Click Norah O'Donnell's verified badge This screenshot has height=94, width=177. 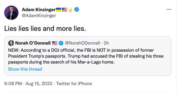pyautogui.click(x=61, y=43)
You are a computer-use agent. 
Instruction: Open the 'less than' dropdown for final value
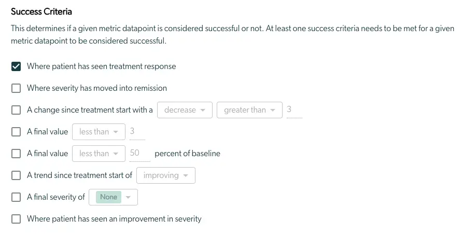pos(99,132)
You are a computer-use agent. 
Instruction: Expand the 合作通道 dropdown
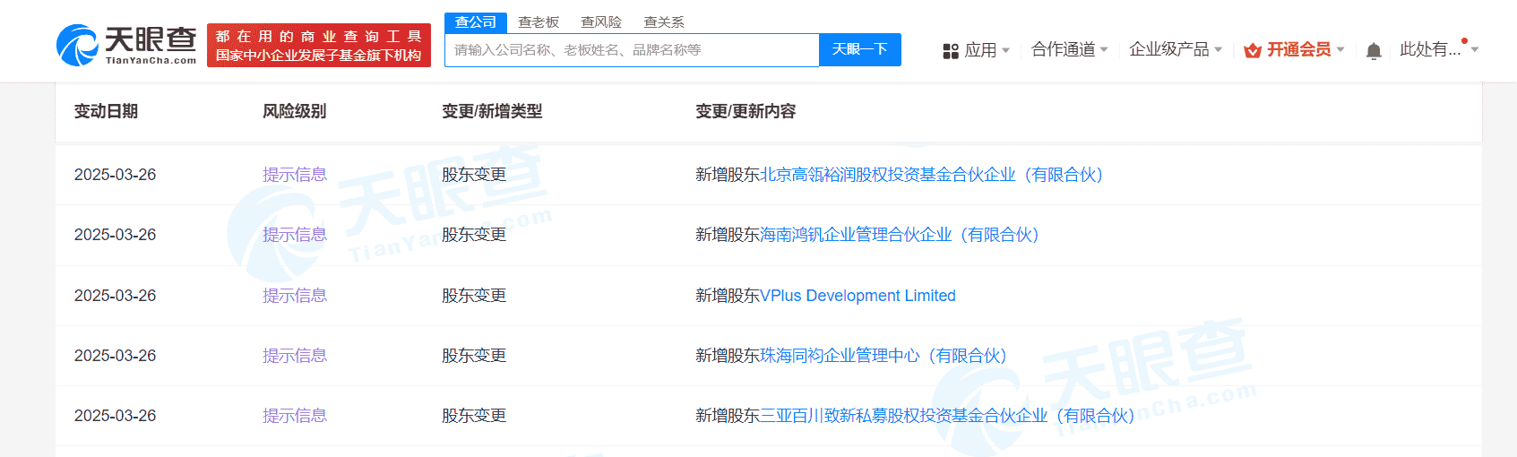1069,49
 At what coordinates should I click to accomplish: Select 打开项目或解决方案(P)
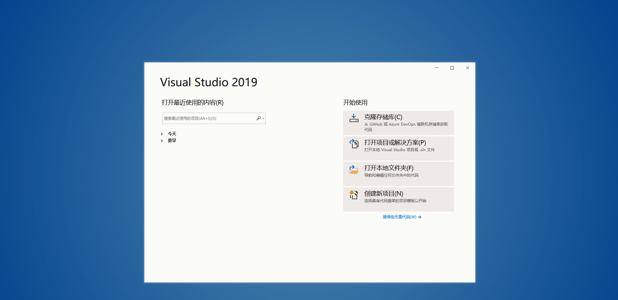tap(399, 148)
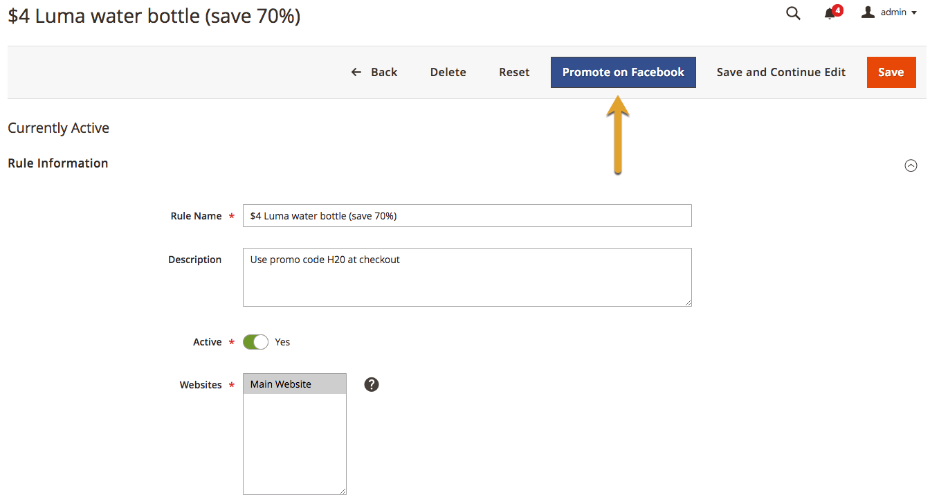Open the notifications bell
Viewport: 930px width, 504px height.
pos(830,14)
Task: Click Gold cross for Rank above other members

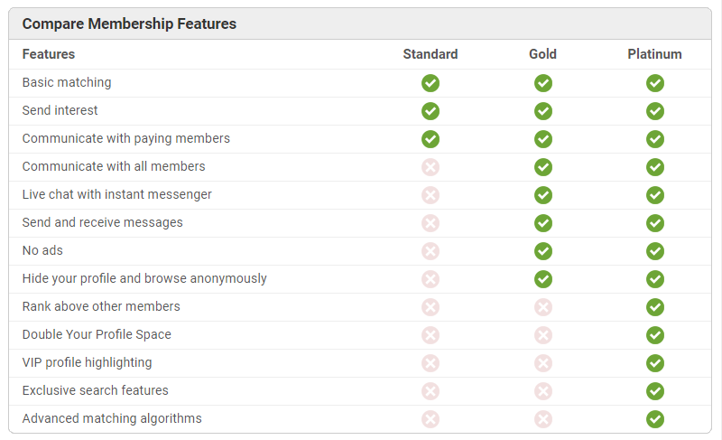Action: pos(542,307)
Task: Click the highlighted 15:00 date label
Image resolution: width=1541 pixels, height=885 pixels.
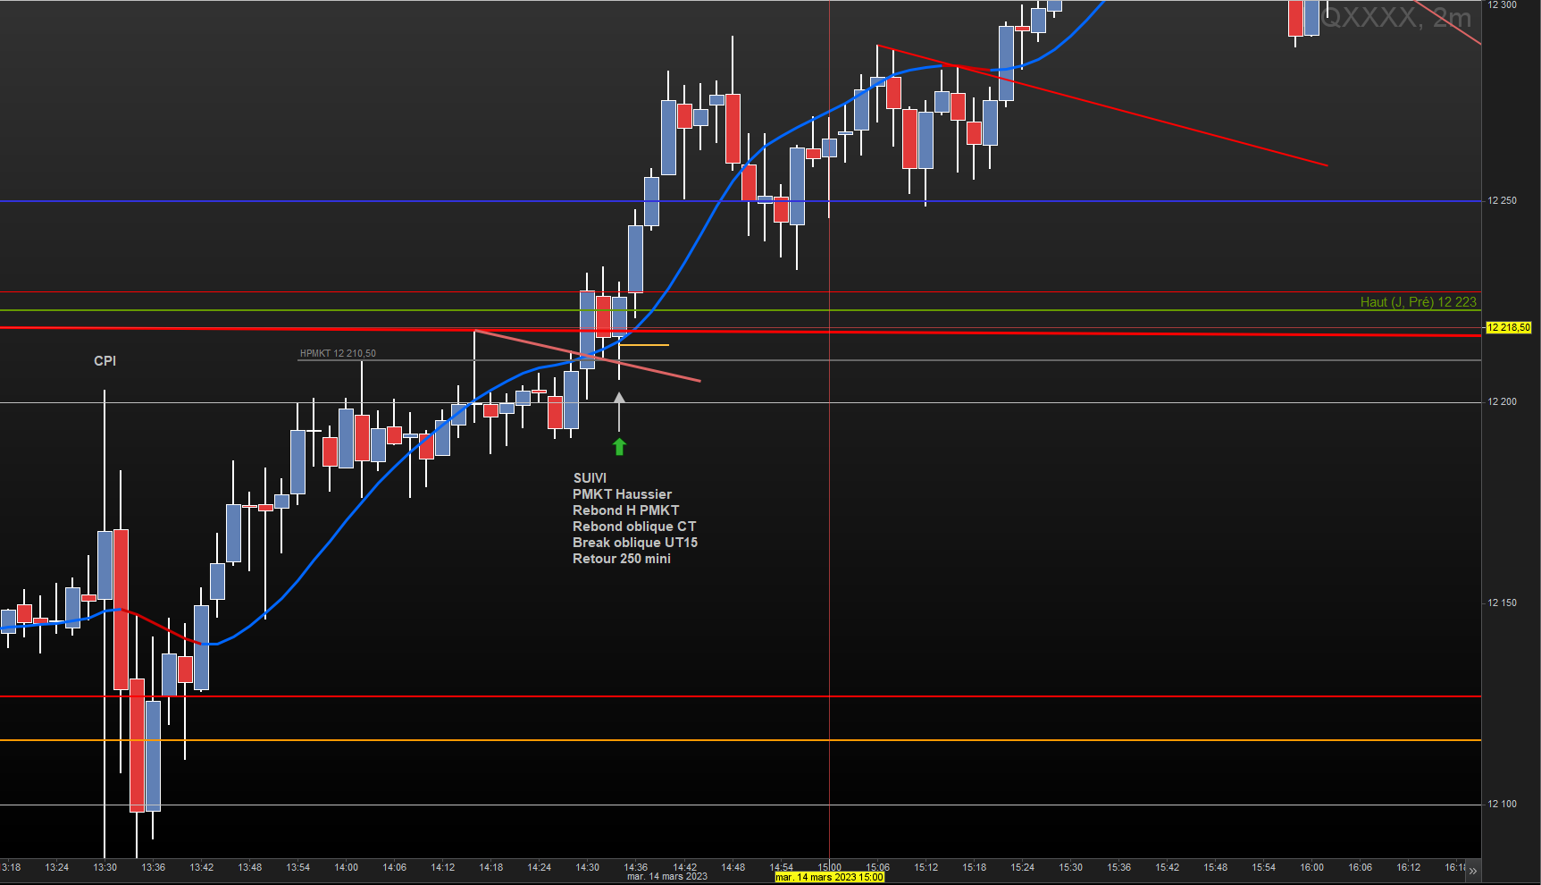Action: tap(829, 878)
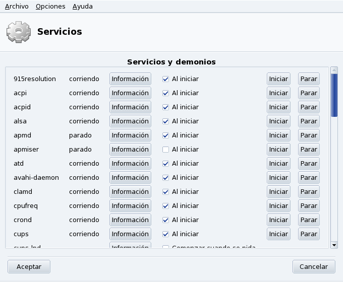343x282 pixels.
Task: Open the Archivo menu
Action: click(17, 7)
-------
GIVEN EXERCISE —
Please rewrite the records from the line with "At what coordinates" to the line with "Action: pos(542,307)", swapping "Gold cross" for "Silver cross" and keeping everything else unchanged. Leave the pictures out of your answer.

CORRECT ANSWER —
 At what coordinates should I click to accomplish: Select 打开项目或解决方案(P)
tap(399, 148)
Open the notifications bell
Viewport: 930px width, 504px height.
pos(830,14)
Task: Click Silver cross for Rank above other members

Action: pos(542,307)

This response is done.